Once an individual is pulled over for an Orange County DUI, they are almost always asked by the police officer if they have had anything to drink. Every police officer is trained to do this. The reason is that an answer in the affirmative automatically gives them necessary probable cause to move on to the next stage of investigation. This is when individuals should stay silent. However, experience shows us that almost all of our clients by nature are honest and tell the officer if they have been drinking. Once you tell the officer that you have had any measurable amount of alcohol to drink they can automatically continue to observe (and test) you.
However, if an individual does not admit to having consumed alcohol then the officer has to take the additional step of using their skill, knowledge, training and experience to determine if the objective signs of impairment are visible. Again they must be able to articulate these facts, which can be difficult. Therefore, it is best that an individual does not volunteer or admit they have consumed alcohol.
This is normally the stage where the officer asks a driver to step out of the vehicle and perform multiple field sobriety tests (FSTs). However, the law only states that an officer must observe the driver for fifteen minutes prior to determining whether the person was driving under the influence. This includes simply observing an individual while they sit on the side walk for fifteen minutes. Of course, this option makes it more difficult for the officer to articulate why they believe the driver was under the influence.
To ease their burden, police departments have instituted various FSTs. Through FSTs officers can document why they believe an individual was driving while impaired. However, these tests are not perfect and there are many specific requirements officers must meet while documenting the results of the test. If the FSTs were not administered properly, the arresting officer may lack the probable cause necessary to make the arrest.

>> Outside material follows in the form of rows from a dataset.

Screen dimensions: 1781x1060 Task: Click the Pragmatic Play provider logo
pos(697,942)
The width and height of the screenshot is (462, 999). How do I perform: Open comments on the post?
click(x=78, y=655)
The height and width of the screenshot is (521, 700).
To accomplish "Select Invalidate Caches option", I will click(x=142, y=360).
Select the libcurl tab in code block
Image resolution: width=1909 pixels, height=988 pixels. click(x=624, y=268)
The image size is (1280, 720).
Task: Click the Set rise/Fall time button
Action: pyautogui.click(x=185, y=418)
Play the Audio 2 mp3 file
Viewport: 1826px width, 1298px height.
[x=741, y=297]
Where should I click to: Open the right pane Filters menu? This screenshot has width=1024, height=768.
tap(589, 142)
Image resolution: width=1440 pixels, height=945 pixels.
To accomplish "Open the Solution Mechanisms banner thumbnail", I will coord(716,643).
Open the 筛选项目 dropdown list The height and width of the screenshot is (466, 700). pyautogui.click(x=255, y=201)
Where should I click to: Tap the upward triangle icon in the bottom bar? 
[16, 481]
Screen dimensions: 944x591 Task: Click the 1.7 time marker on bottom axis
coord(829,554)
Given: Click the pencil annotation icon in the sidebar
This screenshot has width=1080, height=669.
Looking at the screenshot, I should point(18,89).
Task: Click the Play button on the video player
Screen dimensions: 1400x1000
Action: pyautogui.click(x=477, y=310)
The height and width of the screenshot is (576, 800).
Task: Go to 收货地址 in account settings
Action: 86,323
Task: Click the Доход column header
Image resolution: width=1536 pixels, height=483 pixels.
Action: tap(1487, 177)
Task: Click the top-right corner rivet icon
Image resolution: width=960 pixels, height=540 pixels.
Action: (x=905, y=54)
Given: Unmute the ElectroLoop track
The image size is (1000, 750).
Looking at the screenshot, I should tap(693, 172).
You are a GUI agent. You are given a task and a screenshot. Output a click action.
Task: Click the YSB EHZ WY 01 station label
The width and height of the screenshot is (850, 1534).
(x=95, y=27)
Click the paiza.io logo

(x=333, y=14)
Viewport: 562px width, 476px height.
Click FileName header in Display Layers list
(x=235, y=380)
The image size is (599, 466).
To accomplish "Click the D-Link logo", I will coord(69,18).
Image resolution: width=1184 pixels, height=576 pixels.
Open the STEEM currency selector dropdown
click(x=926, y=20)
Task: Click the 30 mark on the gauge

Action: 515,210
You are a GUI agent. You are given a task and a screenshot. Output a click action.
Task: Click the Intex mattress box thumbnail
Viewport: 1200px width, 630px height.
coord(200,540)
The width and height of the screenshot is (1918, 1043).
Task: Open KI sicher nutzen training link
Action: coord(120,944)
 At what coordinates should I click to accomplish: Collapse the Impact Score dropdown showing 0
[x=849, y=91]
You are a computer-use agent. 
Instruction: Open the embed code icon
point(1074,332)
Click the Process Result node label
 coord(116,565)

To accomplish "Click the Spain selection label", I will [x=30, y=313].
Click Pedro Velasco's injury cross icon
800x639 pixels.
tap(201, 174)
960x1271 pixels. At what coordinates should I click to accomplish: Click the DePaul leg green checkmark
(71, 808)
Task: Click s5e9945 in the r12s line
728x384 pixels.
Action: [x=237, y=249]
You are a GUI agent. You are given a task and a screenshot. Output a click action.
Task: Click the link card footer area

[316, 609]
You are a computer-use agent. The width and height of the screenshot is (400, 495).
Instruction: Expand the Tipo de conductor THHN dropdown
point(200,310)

Of course, police departments have found a way to ease their burden at this stage of the investigation as well. Just about every agency in California uses Preliminary Alcohol Screening (PAS) tests as a means to bolster their argument for probable cause. This is when the officer offers the driver a Breathalyzer at the scene of the investigation. Police officers know that most individuals mistakenly believe they have to consent to this test and they use that to their advantage. The reality is that prior to arrest, the breath test is voluntary.
If an individual agrees to the Breathalyzer and blows over the legal limit then the officer has easily established probable cause. However, the arrest at this stage is not fool-proof. California law requires the arresting officer to give a very specific admonition to the driver stating that the PAS test is voluntary.
Finally, the mandatory chemical test must provide sufficient proof of probable cause for the arrest.
California Law requires a driver must agree to a chemical test (either a breath test or blood test) after they have been arrested. A refusal results in automatic suspension of driving privileges and sentencing enhancements in the criminal case. This mandatory chemical test (unlike the PAS test above) is given at a police station or sub-station and the driver is given the election of which test to take. If a breath test is elected, a breathalyzer is administered to record the individual’s BAC. If a blood test is elected then a sample of blood is taken for further testing. Once again, neither test if fool-proof.